When trying to extract text from a pdf using pdfminer, I get the following error:
ValueError: unichr() arg not in range(0x110000) (wide Python build)
It appears that there is an unrecognized character and that one character is throwing an error before the rest of the text can be extracted. the utf integer is greater than 110000. Most errors of this kind have to do with a narrow Python build, but not in this case.
The error appears to be in the name2unicode function in pdfminer:
<ipython-input-87-ebcd473faf08> in name2unicode(name)
13 if not m:
14 raise KeyError(name)
---> 15 return unichr(int(m.group(0)))
I've found the offending character. Its unicode int that is much larger than the range, and I haven't found a corresponding symbol.
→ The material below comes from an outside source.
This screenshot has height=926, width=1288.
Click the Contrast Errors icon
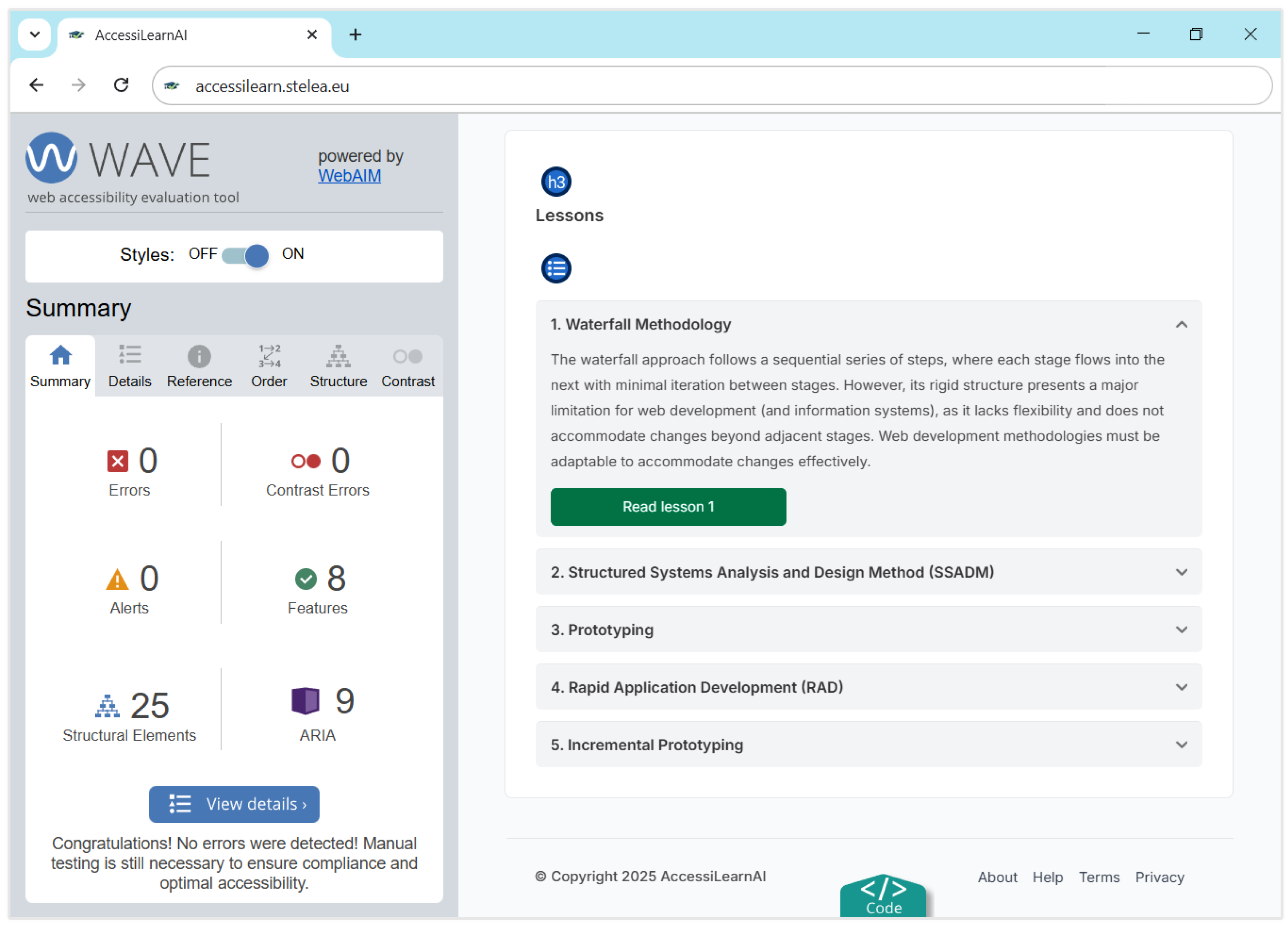click(306, 461)
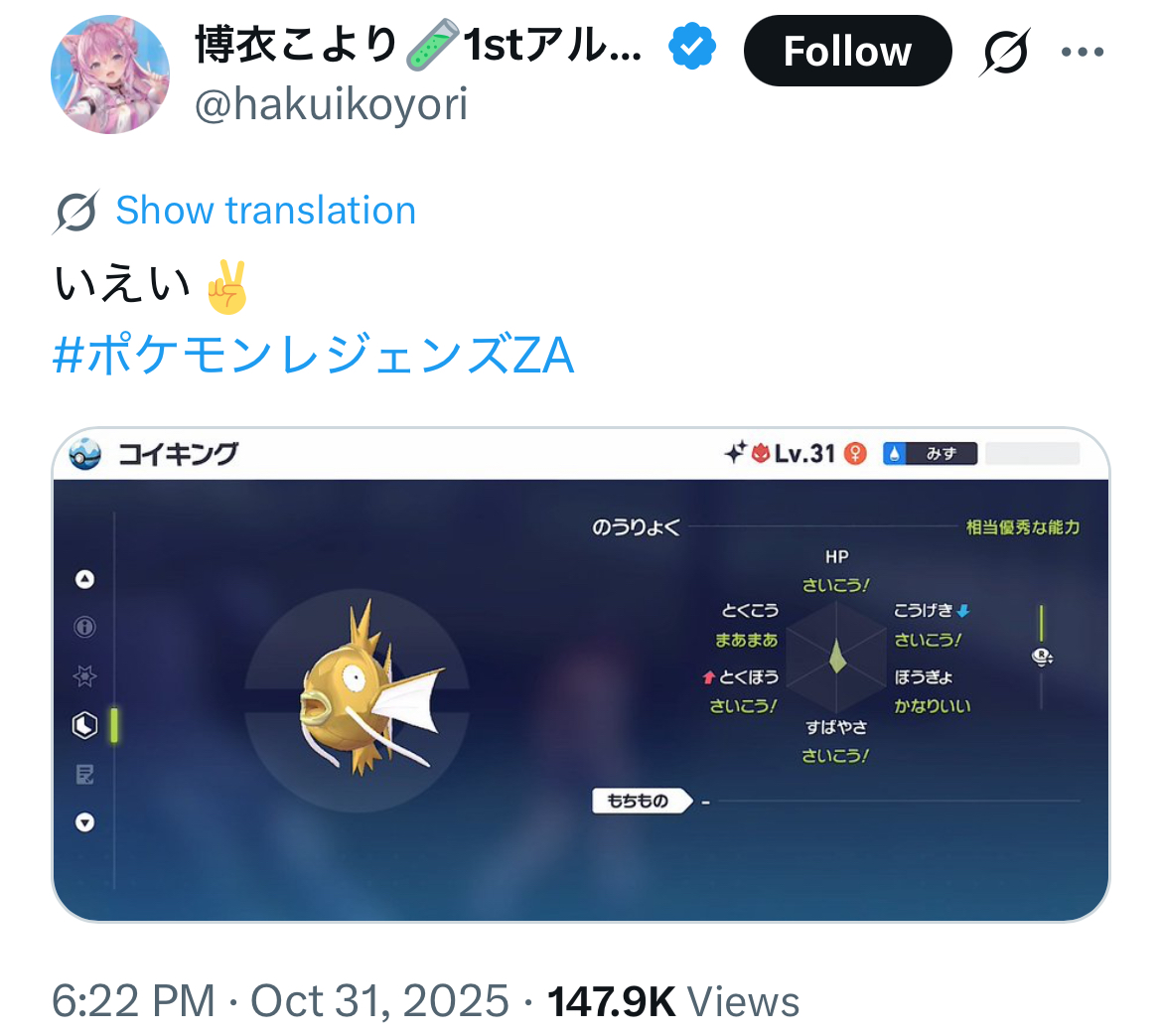
Task: Click the Grok icon beside Show translation
Action: 75,212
The pdfminer function is set up to skip key errors, (the calling function is in a try except that passes after a key error) but misses the error when it's an out of range error. You can fix this by changing the original function, as follows:
import re
from pdfminer.psparser import PSLiteral
from pdfminer.glyphlist import glyphname2unicode
from pdfminer.latin_enc import ENCODING
STRIP_NAME = re.compile(r'[0-9]+')
def edit_name2unicode(name):
"""Converts Adobe glyph names to Unicode numbers."""
if name in glyphname2unicode:
return glyphname2unicode[name]
m = STRIP_NAME.search(name)
# print('name: '+name)
# print('m: '+str(m))
if not m or m>110000:
raise KeyError(name)
return unichr(int(m.group(0)))
pdfminer.encodingdb.name2unicode = edit_name2unicode
Note at the end that you have to set the old function to the new function, after having imported pdfminer for the document as a whole. This is a runtime workaround, for a process you have to complete more than once, I'd change the source document instead, especially since pdfminer doesn't have good class structure that you can inherit and overwrite easily.
IF, however, there are key errors for characters you want to keep, you can add them to the pypdf glyphlist or add another character set encoding, here.